Solo tengo una rutina fuera del trabajo, y es que todos los martes y los miércoles, después de las cinco de la tarde, me fumo un cigarrillo en una de las bancas del jardín de la Cineteca Nacional. Y después lloro.
Los martes y los miércoles son días de llorar a mares. Siempre después de las cinco de la tarde, porque son los únicos días que me permito extrañar con todo mi ser, con mis ojos y mis entrañas, a Gildardo, mi exnovio, con el que estuve los últimos cinco años, con el que planeaba casarme y con quien hubiera tenido a dos hermosos hijos (Graciela y Gerardo). El único con el que podría haber volado hasta Santiago de Chile en globo aerostático y regresar a México a pie.
Sí, así de fantasiosas eran mis expectativas con Gildardo.
Hay tardes en las fantaseo que lo llamo. Imagino que le pregunto cómo está, que le recomiendo libros y que le doy mis últimas críticas sobre las películas de Marvel. Me veo contándole sobre la proximidad de nuestros cumpleaños para después, hacerme la olvidadiza y pedirle que me recuerde el viaje que hicimos a Japón. Que me diga los nombres de las montañas y que me explique nuevamente el porqué del sabor y del color del flan de azuki, y el por qué decía que mis ojos eran más hermosos que todos los cerezos de las islas del sol naciente.
Otras veces sí marco desde la caseta telefónica de la Cineteca. Espero escuchar su voz y le cuelgo. Esas son las ocasiones en las que lloro más.

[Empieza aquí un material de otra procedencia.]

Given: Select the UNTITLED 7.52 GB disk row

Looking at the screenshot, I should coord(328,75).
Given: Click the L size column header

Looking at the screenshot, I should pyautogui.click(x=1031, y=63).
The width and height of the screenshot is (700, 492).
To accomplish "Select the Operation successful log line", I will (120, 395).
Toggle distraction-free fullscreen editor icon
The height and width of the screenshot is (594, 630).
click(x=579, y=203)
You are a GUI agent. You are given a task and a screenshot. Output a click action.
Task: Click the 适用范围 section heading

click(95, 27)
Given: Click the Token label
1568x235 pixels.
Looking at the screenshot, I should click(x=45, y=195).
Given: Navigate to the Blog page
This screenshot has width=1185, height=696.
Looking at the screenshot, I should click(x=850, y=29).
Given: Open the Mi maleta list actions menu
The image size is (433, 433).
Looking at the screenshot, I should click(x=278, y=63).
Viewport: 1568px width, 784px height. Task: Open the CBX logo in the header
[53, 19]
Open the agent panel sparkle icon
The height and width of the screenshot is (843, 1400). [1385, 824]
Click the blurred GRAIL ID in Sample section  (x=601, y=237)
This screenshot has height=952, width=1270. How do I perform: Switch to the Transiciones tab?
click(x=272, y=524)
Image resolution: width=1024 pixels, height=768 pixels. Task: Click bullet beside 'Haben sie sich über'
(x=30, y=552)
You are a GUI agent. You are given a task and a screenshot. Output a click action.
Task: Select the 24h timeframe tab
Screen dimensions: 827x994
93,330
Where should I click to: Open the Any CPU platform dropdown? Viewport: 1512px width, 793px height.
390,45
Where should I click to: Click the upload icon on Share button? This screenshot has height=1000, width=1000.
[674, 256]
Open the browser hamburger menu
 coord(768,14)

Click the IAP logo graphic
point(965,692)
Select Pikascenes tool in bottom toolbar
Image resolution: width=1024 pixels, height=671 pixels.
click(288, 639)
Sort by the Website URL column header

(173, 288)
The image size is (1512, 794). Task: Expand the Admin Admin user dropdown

¿Y por qué la Cineteca Nacional?, fácil, porque las fotografías que adornarían nuestra boda, serían tomadas ahí. Porque ahí nos conocimos, ahí fue nuestro primer beso (cuarenta minutos después de conocernos) y porque en sus gradas Gildardo me pidió que nos casáramos. Por eso vengo a llorar aquí los martes y los miércoles después de fumarme un cigarrillo.
Sí, claro que los edificios tienen memoria. Por eso la Cineteca llora conmigo.